Herr Mazyek und das Wasser auf den Mühlen des IS

Foto: Wikipedia/ Von Christliches Medienmagazin pro - Aiman Mazyek, CC BY 2.0, https://commons.wikimedia.org/w/index.php?curid=45955466
Islamfunktionär Aiman Mazyek (Bild: Christliches Medienmagazin pro - Aiman MazyekAiman Mazyek, Zentralrat der Muslime ZDM (Foto: Anna Lutz); CC BY 2.0; siehe Link)

Das war so klar, wie das Amen in der Kirche, dass sich auch der deutsche Islamboss beim „MuslimBan“ zu Wort melden muss. Die dts-Nachrichtenagentur schreibt:

Der Zentralrat der Moslems in Deutschland glaubt nicht daran, dass die USA mit einem Einreiseverbot für Menschen aus Syrien oder Jemen den Terrorismus bekämpfen können. „Es ist eine Binsenweisheit, dass die Bekämpfung des Terrorismus nicht durch solche Dekrete geschehen kann“, sagte der Vorsitzende des Verbandes, Aiman Mazyek, gegenüber „Bild“ (Montag). Donald Trumps Politik sei Wasser auf die Mühlen des IS, der behauptet der Westen würde Krieg gegen die Moslems führen.

Der effektivste Kampf gegen Terrorismus sei laut Mazyek nicht die Einschränkung, sondern die Wahrung der Menschenrechte.

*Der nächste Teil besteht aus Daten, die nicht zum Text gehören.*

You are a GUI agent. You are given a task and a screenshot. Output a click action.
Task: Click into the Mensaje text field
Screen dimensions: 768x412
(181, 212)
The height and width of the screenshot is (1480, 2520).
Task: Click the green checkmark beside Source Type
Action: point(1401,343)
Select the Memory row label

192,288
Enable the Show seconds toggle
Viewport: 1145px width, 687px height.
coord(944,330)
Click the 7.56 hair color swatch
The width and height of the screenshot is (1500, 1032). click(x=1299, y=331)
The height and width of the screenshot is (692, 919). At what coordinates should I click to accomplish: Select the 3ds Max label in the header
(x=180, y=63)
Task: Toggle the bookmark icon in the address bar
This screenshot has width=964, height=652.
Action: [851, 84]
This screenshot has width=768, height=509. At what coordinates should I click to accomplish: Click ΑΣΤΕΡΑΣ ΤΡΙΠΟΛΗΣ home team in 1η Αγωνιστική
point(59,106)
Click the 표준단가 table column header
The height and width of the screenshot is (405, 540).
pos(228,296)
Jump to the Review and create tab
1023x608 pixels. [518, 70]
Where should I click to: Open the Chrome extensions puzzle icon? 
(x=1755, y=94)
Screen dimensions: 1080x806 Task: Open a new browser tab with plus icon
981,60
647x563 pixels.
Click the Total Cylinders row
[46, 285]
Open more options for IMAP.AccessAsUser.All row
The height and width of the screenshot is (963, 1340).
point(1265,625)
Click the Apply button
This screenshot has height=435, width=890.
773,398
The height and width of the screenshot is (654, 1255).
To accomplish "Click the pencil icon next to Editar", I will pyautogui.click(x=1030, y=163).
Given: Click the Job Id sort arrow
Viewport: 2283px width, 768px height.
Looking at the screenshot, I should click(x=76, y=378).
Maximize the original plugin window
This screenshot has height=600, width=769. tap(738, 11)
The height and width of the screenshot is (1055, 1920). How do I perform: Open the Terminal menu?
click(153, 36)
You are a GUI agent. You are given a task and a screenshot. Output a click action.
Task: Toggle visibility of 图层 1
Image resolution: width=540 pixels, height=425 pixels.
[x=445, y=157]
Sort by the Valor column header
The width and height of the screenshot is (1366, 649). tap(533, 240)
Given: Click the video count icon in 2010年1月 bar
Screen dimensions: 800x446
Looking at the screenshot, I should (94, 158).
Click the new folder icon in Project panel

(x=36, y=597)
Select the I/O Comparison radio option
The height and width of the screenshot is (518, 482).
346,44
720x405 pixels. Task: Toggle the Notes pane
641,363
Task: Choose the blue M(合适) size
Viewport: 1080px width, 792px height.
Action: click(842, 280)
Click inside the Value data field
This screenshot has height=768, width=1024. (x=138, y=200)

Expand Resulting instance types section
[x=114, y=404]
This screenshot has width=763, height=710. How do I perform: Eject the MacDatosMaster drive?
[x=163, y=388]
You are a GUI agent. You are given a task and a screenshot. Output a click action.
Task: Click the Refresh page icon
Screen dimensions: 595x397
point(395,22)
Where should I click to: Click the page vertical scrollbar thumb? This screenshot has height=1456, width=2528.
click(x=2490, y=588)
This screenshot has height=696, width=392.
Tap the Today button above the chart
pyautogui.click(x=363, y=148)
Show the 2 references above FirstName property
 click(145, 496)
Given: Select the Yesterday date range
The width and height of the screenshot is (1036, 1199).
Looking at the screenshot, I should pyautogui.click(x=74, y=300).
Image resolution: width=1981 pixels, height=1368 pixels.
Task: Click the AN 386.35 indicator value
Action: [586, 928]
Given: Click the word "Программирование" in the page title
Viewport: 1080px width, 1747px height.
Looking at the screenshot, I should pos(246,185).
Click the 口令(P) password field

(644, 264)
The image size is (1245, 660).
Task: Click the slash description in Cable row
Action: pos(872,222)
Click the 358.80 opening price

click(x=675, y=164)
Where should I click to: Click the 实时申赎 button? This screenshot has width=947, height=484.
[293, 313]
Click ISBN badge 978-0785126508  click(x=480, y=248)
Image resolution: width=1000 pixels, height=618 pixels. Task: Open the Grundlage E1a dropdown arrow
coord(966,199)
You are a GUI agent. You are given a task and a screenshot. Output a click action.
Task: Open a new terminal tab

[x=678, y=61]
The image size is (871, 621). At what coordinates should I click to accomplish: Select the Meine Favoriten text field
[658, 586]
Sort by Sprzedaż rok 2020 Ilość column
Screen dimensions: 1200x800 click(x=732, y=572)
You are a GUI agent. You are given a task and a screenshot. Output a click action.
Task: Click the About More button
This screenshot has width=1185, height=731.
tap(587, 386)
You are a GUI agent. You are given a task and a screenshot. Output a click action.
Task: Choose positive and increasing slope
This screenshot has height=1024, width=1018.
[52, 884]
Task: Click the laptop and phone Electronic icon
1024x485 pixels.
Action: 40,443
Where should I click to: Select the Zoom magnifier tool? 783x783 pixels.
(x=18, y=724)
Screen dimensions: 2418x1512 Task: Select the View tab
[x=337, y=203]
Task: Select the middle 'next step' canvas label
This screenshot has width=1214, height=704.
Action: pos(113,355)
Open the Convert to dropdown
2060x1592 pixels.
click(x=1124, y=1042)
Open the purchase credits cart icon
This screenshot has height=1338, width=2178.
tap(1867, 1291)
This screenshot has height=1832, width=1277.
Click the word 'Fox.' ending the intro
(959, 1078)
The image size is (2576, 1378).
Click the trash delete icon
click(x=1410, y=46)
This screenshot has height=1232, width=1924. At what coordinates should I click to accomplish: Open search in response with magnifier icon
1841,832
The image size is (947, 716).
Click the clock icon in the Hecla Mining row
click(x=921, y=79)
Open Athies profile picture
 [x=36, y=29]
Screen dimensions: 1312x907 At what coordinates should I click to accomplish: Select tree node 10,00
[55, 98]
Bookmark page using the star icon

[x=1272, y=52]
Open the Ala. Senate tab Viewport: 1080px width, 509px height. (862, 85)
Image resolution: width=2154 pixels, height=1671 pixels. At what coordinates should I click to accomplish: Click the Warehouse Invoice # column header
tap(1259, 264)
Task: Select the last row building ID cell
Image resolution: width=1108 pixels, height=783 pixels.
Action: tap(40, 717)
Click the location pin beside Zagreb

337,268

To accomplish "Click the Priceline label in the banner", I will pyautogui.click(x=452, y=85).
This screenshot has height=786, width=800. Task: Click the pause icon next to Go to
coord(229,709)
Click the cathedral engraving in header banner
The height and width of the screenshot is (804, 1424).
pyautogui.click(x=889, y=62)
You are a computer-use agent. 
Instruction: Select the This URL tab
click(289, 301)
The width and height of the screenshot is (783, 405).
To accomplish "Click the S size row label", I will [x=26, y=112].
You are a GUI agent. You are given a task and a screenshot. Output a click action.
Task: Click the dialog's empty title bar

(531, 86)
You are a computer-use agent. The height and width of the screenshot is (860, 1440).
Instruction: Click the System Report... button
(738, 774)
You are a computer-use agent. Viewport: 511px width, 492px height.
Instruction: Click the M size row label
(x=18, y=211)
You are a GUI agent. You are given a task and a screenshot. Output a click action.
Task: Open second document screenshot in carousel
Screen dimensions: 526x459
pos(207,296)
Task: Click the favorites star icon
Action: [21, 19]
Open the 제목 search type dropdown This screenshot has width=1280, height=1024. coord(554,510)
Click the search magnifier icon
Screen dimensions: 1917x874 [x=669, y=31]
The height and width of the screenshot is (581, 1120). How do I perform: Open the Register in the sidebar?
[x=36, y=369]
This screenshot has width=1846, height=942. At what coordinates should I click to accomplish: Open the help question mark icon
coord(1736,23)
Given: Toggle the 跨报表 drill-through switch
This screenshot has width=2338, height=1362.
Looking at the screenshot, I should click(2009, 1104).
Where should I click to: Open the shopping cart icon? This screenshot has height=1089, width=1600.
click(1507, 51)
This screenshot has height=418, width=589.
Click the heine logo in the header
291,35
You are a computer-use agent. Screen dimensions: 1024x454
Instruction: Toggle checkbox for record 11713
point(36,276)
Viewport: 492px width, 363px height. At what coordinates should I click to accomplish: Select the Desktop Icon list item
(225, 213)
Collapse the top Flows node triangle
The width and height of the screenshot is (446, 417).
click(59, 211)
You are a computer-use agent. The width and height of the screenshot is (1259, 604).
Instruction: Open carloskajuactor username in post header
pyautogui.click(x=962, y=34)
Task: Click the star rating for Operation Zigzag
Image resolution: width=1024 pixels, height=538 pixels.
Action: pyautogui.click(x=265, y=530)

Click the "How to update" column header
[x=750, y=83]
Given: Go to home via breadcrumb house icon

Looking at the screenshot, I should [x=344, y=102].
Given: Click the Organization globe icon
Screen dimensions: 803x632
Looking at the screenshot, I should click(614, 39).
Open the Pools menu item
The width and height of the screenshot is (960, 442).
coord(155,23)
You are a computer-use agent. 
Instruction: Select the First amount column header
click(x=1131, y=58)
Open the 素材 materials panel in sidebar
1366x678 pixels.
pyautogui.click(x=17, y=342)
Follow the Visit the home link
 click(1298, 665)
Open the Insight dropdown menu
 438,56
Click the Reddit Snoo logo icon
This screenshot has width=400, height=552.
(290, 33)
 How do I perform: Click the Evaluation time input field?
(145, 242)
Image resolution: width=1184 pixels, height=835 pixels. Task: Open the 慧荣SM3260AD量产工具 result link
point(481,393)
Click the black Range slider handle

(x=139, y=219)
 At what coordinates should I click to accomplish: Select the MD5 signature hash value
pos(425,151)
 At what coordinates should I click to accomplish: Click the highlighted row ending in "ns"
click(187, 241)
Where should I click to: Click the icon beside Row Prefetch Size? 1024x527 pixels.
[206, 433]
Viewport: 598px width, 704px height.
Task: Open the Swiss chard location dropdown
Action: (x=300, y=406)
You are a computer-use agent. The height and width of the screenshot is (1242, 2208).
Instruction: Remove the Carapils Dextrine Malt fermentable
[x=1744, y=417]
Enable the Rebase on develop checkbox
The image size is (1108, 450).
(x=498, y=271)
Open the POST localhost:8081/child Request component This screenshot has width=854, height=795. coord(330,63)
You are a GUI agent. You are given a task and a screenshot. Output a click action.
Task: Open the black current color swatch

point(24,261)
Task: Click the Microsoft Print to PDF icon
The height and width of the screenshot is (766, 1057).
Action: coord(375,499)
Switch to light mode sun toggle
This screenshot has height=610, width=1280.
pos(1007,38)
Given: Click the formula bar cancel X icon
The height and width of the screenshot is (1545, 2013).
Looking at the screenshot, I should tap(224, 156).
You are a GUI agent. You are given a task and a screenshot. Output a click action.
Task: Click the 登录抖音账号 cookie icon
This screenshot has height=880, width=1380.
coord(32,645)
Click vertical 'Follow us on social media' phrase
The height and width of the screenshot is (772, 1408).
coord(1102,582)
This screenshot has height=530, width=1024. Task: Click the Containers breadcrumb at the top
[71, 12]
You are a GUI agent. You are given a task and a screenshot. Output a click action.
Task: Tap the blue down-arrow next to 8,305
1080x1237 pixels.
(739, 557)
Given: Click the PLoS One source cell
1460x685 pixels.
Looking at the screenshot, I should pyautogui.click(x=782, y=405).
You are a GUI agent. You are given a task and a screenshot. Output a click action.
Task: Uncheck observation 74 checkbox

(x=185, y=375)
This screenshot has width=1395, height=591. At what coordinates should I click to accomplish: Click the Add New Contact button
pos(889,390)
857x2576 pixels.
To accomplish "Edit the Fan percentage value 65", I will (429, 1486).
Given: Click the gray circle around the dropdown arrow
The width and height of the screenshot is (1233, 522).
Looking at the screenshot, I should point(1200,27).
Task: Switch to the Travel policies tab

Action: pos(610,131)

Was hat die Wahrung der Menschenrechte im Kampf gegen den Islamterrorismus zu suchen? Es sind doch genau die Menschenrechte, die wir bewahren wollen und die von den Islamterroristen bekämpft werden.

Wenn wir also weiterhin auf diese Menschenrechte bestehen und uns nicht gegen diesen Islamterror zur Wehr setzen, werden wir weiterhin Angriffsziel dieser Religionskrieger sein.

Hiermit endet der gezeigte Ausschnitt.